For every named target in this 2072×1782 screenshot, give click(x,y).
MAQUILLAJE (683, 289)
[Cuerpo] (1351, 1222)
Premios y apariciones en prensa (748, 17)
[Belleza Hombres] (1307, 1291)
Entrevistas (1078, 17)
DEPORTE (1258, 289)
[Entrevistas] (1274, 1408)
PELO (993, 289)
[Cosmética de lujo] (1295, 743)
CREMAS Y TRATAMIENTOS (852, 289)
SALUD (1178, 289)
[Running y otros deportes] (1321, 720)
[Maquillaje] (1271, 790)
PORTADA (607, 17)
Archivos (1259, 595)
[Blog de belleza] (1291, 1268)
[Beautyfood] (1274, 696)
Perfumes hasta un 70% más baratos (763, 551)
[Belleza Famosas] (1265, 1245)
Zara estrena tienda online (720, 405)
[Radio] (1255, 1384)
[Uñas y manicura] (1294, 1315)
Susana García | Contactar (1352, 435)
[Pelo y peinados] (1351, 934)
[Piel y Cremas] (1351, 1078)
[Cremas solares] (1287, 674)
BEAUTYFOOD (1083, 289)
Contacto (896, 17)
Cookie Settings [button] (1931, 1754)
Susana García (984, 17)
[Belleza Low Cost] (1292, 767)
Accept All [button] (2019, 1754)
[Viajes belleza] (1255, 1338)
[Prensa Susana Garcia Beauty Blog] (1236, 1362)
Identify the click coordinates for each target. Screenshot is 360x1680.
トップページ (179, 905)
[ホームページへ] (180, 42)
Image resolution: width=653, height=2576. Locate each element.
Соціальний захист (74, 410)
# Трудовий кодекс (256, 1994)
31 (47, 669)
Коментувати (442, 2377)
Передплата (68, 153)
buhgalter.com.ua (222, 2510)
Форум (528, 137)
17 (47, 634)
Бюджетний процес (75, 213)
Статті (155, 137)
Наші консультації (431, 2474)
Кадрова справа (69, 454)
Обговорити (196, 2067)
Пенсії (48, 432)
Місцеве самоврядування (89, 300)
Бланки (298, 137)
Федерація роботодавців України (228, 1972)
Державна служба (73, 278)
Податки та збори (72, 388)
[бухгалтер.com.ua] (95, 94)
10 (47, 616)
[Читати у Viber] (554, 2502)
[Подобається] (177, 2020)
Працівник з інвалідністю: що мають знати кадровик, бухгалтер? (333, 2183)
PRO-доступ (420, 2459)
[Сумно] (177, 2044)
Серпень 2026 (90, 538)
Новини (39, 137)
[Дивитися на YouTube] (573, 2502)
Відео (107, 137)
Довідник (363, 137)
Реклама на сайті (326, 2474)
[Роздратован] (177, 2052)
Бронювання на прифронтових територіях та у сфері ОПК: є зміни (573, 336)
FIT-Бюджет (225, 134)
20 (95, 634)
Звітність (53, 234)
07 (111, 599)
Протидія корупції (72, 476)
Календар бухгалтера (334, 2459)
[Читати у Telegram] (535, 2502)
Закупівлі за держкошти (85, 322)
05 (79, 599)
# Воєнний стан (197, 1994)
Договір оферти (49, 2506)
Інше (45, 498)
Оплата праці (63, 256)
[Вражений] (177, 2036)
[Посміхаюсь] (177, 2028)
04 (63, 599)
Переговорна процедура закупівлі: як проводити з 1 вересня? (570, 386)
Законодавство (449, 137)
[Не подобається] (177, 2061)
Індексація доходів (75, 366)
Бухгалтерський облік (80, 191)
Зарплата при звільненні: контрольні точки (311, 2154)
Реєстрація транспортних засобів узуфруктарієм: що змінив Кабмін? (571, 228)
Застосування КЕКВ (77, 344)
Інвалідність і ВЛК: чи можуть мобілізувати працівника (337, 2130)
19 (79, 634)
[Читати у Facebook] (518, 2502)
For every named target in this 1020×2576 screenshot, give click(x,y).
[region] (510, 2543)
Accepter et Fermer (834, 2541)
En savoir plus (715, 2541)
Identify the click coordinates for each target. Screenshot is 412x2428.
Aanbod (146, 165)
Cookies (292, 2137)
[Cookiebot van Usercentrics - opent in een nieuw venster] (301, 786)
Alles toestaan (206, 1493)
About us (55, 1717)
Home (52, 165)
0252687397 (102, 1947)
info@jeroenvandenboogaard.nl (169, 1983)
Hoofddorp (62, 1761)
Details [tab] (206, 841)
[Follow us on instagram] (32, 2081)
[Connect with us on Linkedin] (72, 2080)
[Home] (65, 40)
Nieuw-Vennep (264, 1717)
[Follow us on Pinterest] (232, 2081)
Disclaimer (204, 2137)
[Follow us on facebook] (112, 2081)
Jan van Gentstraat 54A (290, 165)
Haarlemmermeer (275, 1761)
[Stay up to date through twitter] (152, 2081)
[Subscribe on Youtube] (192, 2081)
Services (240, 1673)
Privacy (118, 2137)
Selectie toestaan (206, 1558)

————

TASK BRIEF -
Please put all of the material above into a two-column CSV with the header input,output. Give one row per answer: the text it answers goes in input and the answer goes in output, with each field in double quotes and any line breaks turned into spaces.

FINAL RESULT -
input,output
"For every named target in this 2072×1782 screenshot, give click(x,y). MAQUILLAJE","(683, 289)"
"[Cuerpo]","(1351, 1222)"
"Premios y apariciones en prensa","(748, 17)"
"[Belleza Hombres]","(1307, 1291)"
"Entrevistas","(1078, 17)"
"DEPORTE","(1258, 289)"
"[Entrevistas]","(1274, 1408)"
"PELO","(993, 289)"
"[Cosmética de lujo]","(1295, 743)"
"CREMAS Y TRATAMIENTOS","(852, 289)"
"SALUD","(1178, 289)"
"[Running y otros deportes]","(1321, 720)"
"[Maquillaje]","(1271, 790)"
"PORTADA","(607, 17)"
"Archivos","(1259, 595)"
"[Blog de belleza]","(1291, 1268)"
"[Beautyfood]","(1274, 696)"
"Perfumes hasta un 70% más baratos","(763, 551)"
"[Belleza Famosas]","(1265, 1245)"
"Zara estrena tienda online","(720, 405)"
"[Radio]","(1255, 1384)"
"[Uñas y manicura]","(1294, 1315)"
"Susana García | Contactar","(1352, 435)"
"[Pelo y peinados]","(1351, 934)"
"[Piel y Cremas]","(1351, 1078)"
"[Cremas solares]","(1287, 674)"
"BEAUTYFOOD","(1083, 289)"
"Contacto","(896, 17)"
"Cookie Settings [button]","(1931, 1754)"
"Susana García","(984, 17)"
"[Belleza Low Cost]","(1292, 767)"
"Accept All [button]","(2019, 1754)"
"[Viajes belleza]","(1255, 1338)"
"[Prensa Susana Garcia Beauty Blog]","(1236, 1362)"
"Identify the click coordinates for each target. Screenshot is 360x1680. トップページ","(179, 905)"
"[ホームページへ]","(180, 42)"
"Image resolution: width=653, height=2576. Locate each element. Соціальний захист","(74, 410)"
"# Трудовий кодекс","(256, 1994)"
"31","(47, 669)"
"Коментувати","(442, 2377)"
"Передплата","(68, 153)"
"buhgalter.com.ua","(222, 2510)"
"Форум","(528, 137)"
"17","(47, 634)"
"Бюджетний процес","(75, 213)"
"Статті","(155, 137)"
"Наші консультації","(431, 2474)"
"Кадрова справа","(69, 454)"
"Обговорити","(196, 2067)"
"Пенсії","(48, 432)"
"Місцеве самоврядування","(89, 300)"
"Бланки","(298, 137)"
"Федерація роботодавців України","(228, 1972)"
"Державна служба","(73, 278)"
"Податки та збори","(72, 388)"
"[бухгалтер.com.ua]","(95, 94)"
"10","(47, 616)"
"[Читати у Viber]","(554, 2502)"
"[Подобається]","(177, 2020)"
"Працівник з інвалідністю: що мають знати кадровик, бухгалтер?","(333, 2183)"
"PRO-доступ","(420, 2459)"
"[Сумно]","(177, 2044)"
"Серпень 2026","(90, 538)"
"Новини","(39, 137)"
"[Дивитися на YouTube]","(573, 2502)"
"Відео","(107, 137)"
"Довідник","(363, 137)"
"Реклама на сайті","(326, 2474)"
"[Роздратован]","(177, 2052)"
"Бронювання на прифронтових територіях та у сфері ОПК: є зміни","(573, 336)"
"FIT-Бюджет","(225, 134)"
"20","(95, 634)"
"Звітність","(53, 234)"
"07","(111, 599)"
"Протидія корупції","(72, 476)"
"Календар бухгалтера","(334, 2459)"
"[Читати у Telegram]","(535, 2502)"
"Закупівлі за держкошти","(85, 322)"
"05","(79, 599)"
"# Воєнний стан","(197, 1994)"
"Договір оферти","(49, 2506)"
"Інше","(45, 498)"
"Оплата праці","(63, 256)"
"[Вражений]","(177, 2036)"
"[Посміхаюсь]","(177, 2028)"
"04","(63, 599)"
"Переговорна процедура закупівлі: як проводити з 1 вересня?","(570, 386)"
"Законодавство","(449, 137)"
"[Не подобається]","(177, 2061)"
"Індексація доходів","(75, 366)"
"Бухгалтерський облік","(80, 191)"
"Зарплата при звільненні: контрольні точки","(311, 2154)"
"Реєстрація транспортних засобів узуфруктарієм: що змінив Кабмін?","(571, 228)"
"Застосування КЕКВ","(77, 344)"
"Інвалідність і ВЛК: чи можуть мобілізувати працівника","(337, 2130)"
"19","(79, 634)"
"[Читати у Facebook]","(518, 2502)"
"For every named target in this 1020×2576 screenshot, give click(x,y). [region]","(510, 2543)"
"Accepter et Fermer","(834, 2541)"
"En savoir plus","(715, 2541)"
"Identify the click coordinates for each target. Screenshot is 412x2428. Aanbod","(146, 165)"
"Cookies","(292, 2137)"
"[Cookiebot van Usercentrics - opent in een nieuw venster]","(301, 786)"
"Alles toestaan","(206, 1493)"
"About us","(55, 1717)"
"Home","(52, 165)"
"0252687397","(102, 1947)"
"info@jeroenvandenboogaard.nl","(169, 1983)"
"Hoofddorp","(62, 1761)"
"Details [tab]","(206, 841)"
"[Follow us on instagram]","(32, 2081)"
"[Connect with us on Linkedin]","(72, 2080)"
"[Home]","(65, 40)"
"Nieuw-Vennep","(264, 1717)"
"[Follow us on Pinterest]","(232, 2081)"
"Disclaimer","(204, 2137)"
"[Follow us on facebook]","(112, 2081)"
"Jan van Gentstraat 54A","(290, 165)"
"Haarlemmermeer","(275, 1761)"
"[Stay up to date through twitter]","(152, 2081)"
"[Subscribe on Youtube]","(192, 2081)"
"Services","(240, 1673)"
"Privacy","(118, 2137)"
"Selectie toestaan","(206, 1558)"